Trevor Ariza won't admit to to calling a players-only meeting after the Wizards lost seven of their first nine games to start the season -- though he did -- but he is the one that gives them that edginess.
Marcin Gortat told me earlier this week that when it comes to being friendly with the opposition before games, Ariza is the one who sets the tone and discourages it. This is the same Ariza, when asked about if he was hopeful that his former Los Angeles Lakers teammate Kobe Bryant would be healthy enough to play against the Wizards last week, responded: "I don't care."
Ariza is regarded as the Wizards' best man-to-man defender on the perimeter. And usually players who take on his role have more of a no-nonsense attitude. Gortat, who is from Poland, found the NBA culture a bit of a shock. Where he's from, if you even acknowledge the opposition before a game, "you'd get your skull cracked." And it wouldn't be a teammate.
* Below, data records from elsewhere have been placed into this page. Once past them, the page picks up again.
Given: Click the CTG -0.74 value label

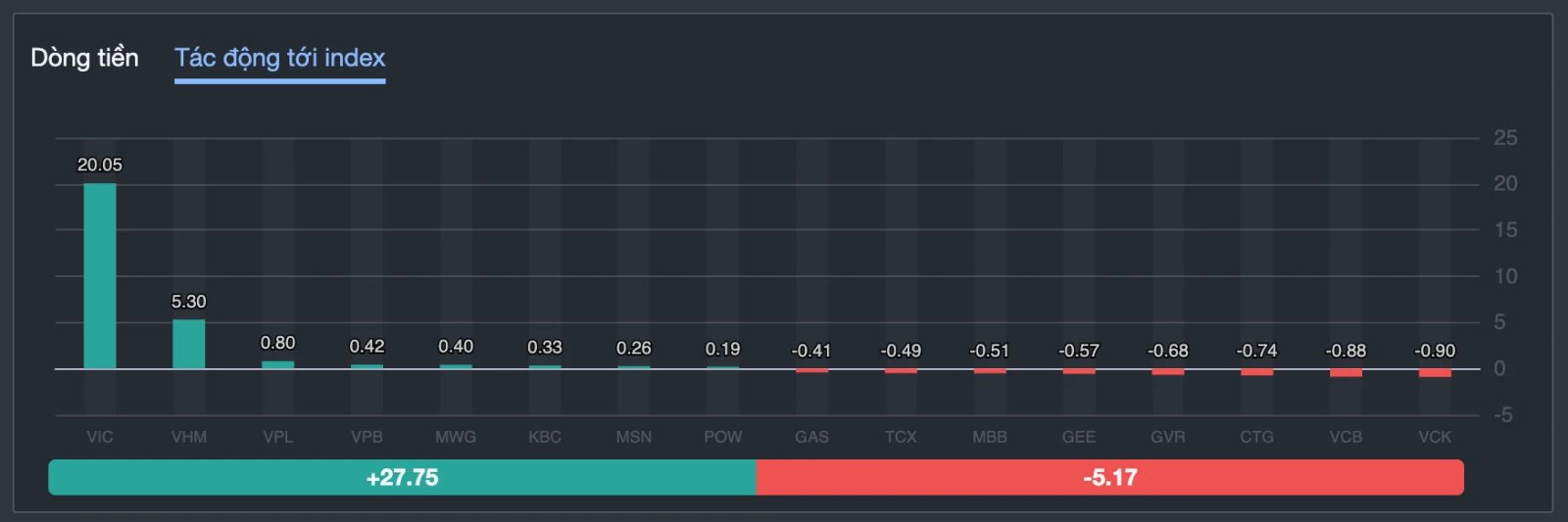Looking at the screenshot, I should 1256,351.
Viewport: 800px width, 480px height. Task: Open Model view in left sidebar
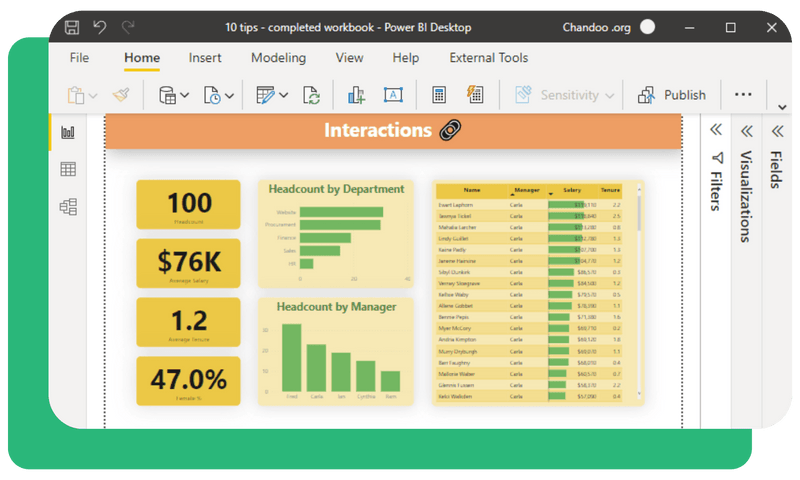click(x=68, y=207)

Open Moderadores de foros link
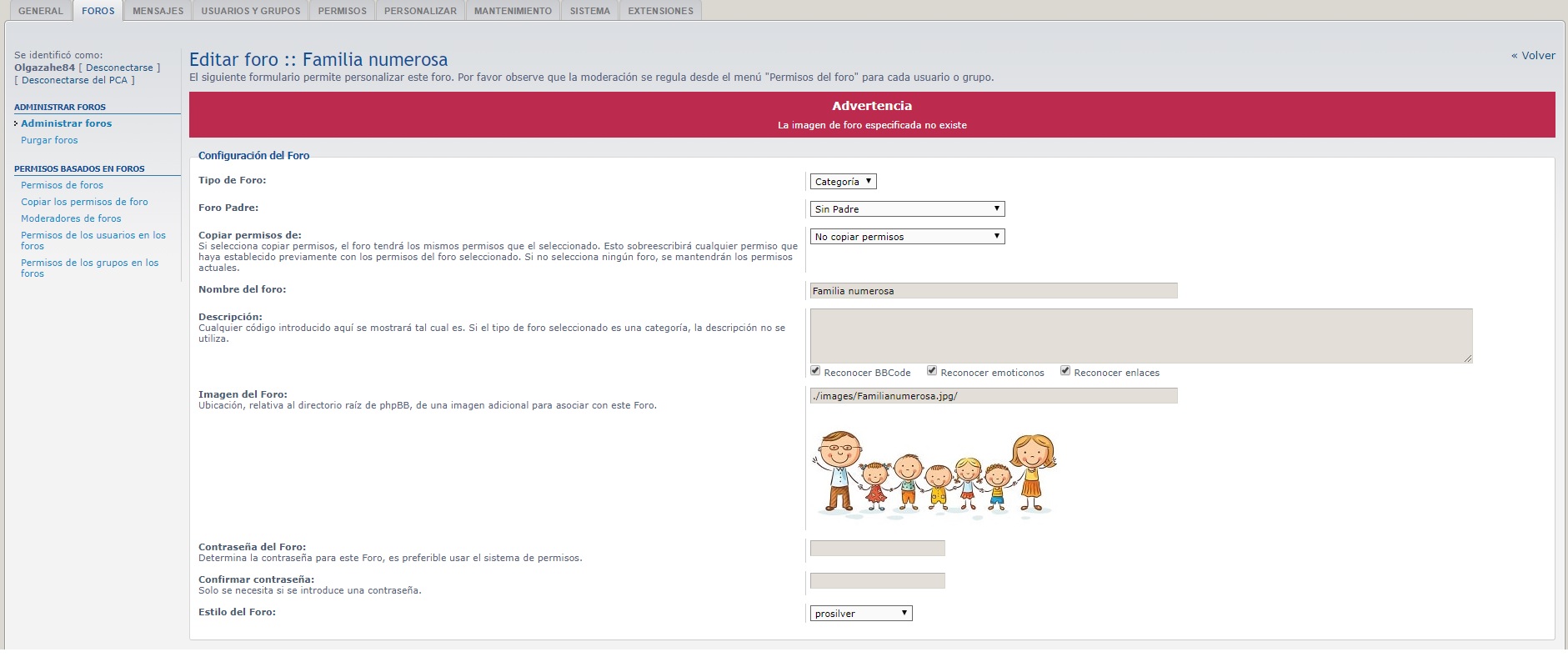[71, 218]
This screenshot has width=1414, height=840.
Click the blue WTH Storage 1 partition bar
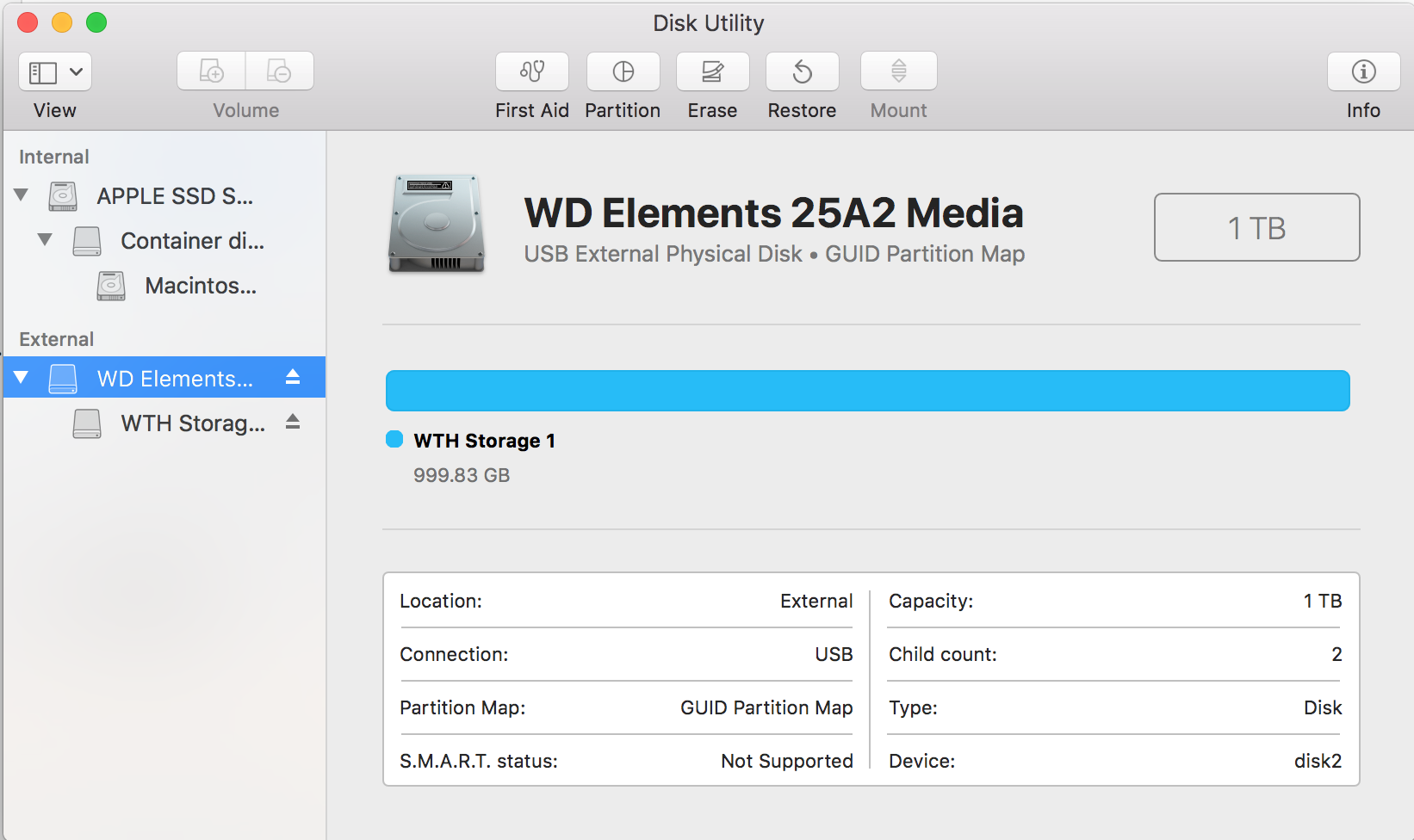coord(867,391)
It would be a coach.
In the J. Michael Minute, I explore this topic and quite frankly, I've never seen a championship team or team that's consistently in the thick of the postseason -- which is where these Wizards aspire to be -- that has a nice-guy attitude.
A few years ago, when Kurt Rambis was coach of the Minnesota Timberwolves, I met with him after a pregame session with his coaching staff. We talked about Kevin Love and, of course, losing for a guy who won so much with the Los Angeles Lakers as a player. At the end I asked Rambis if he ever buried the hatchet with Boston Celtics great Kevin McHale, now coach of the Houston Rockets, for the WWE-style clothesline he dealt him in the 1984 NBA Finals.
Let's just say the word "forgiveness" still wasn't in his vocabulary.
Is Ariza's attitude a good thing for the Wizards?